- [Information]
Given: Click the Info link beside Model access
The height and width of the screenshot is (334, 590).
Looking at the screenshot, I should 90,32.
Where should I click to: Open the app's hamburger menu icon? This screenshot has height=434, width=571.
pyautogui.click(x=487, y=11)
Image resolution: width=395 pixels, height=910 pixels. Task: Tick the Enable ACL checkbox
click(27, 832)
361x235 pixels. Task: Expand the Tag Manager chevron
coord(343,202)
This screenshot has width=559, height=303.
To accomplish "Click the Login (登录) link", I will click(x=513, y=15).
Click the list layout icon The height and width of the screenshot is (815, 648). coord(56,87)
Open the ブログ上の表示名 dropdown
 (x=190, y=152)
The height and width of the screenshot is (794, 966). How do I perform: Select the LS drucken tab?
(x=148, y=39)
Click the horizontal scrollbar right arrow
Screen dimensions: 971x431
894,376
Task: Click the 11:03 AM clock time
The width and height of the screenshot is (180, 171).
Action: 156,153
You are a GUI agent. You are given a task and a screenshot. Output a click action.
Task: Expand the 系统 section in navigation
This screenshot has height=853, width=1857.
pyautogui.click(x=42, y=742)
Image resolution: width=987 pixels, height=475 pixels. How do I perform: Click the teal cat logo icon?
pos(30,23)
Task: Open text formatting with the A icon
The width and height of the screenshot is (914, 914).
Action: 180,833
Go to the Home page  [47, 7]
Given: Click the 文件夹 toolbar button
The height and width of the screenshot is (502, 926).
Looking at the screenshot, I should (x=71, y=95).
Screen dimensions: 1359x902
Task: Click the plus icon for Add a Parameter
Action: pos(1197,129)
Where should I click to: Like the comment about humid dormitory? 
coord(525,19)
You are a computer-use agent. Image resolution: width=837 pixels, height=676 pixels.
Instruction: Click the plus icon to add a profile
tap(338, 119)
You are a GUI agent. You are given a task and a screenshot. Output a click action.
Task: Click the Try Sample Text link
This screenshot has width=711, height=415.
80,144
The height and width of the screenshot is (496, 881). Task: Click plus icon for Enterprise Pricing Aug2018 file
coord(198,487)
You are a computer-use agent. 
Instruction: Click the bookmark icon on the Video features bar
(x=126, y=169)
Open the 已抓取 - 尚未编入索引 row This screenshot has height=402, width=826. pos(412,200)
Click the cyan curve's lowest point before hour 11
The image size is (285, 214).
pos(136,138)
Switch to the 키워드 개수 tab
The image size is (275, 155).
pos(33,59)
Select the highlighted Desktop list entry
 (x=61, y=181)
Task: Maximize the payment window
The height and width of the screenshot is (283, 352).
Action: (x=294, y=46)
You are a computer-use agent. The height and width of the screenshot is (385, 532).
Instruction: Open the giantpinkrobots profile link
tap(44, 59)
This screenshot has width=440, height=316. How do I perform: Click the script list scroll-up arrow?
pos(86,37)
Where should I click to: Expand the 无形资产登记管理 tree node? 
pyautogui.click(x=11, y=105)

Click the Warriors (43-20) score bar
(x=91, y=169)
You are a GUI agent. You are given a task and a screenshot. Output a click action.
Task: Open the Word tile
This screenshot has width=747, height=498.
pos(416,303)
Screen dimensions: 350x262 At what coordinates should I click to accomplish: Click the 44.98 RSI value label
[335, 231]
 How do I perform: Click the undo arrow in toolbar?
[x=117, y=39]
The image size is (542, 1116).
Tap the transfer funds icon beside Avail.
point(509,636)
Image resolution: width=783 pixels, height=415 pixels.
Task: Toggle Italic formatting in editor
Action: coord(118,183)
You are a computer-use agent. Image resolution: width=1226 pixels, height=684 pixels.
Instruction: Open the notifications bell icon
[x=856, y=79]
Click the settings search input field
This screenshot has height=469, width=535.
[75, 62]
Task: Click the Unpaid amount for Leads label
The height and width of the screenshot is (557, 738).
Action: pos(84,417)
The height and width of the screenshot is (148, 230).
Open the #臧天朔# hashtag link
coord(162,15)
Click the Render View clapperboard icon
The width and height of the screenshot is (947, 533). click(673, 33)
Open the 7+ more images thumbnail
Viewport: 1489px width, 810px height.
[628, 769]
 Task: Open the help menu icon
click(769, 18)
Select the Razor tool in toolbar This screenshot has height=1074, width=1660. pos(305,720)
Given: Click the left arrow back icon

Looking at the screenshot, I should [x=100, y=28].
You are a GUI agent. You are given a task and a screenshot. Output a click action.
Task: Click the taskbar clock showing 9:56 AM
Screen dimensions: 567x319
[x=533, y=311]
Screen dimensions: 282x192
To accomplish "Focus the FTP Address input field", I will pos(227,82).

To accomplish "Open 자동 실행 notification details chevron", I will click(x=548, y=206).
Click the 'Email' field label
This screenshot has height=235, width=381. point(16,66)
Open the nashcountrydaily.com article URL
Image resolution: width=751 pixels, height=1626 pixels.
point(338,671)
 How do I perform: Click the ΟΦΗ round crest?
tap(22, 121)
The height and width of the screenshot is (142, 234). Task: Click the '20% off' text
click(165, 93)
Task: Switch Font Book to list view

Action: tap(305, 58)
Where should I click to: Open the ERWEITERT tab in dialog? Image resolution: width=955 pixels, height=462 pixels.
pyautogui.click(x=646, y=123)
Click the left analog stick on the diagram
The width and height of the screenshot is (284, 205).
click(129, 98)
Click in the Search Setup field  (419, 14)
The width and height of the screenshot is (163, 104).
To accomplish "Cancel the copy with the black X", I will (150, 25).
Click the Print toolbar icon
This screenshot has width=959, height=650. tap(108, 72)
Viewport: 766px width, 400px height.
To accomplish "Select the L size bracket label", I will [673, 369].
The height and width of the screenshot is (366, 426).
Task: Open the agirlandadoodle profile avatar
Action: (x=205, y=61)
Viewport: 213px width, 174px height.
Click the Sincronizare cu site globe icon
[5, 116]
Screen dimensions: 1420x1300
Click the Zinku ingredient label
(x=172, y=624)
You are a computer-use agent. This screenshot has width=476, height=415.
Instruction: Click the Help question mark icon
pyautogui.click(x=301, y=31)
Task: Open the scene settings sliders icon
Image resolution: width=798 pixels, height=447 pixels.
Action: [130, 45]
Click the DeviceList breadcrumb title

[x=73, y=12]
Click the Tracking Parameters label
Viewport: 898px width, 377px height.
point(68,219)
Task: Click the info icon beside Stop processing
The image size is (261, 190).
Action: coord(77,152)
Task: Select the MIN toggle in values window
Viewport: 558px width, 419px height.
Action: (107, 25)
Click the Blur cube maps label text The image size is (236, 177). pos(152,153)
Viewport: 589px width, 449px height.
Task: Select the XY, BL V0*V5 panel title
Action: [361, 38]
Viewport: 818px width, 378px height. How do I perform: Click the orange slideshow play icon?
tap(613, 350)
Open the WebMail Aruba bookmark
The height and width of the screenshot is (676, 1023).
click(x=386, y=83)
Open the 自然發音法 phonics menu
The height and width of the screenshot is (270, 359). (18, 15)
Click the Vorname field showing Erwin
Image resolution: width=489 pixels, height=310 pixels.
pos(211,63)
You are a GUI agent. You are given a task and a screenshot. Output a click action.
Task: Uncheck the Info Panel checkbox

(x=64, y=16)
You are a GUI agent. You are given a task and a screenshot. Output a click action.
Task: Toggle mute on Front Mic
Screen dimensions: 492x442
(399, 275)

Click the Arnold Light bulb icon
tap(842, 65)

- [Problem requirements]
Each line that includes "window" counts once; state how many such lines the listing has, with no other words.

- [Response to this task]
2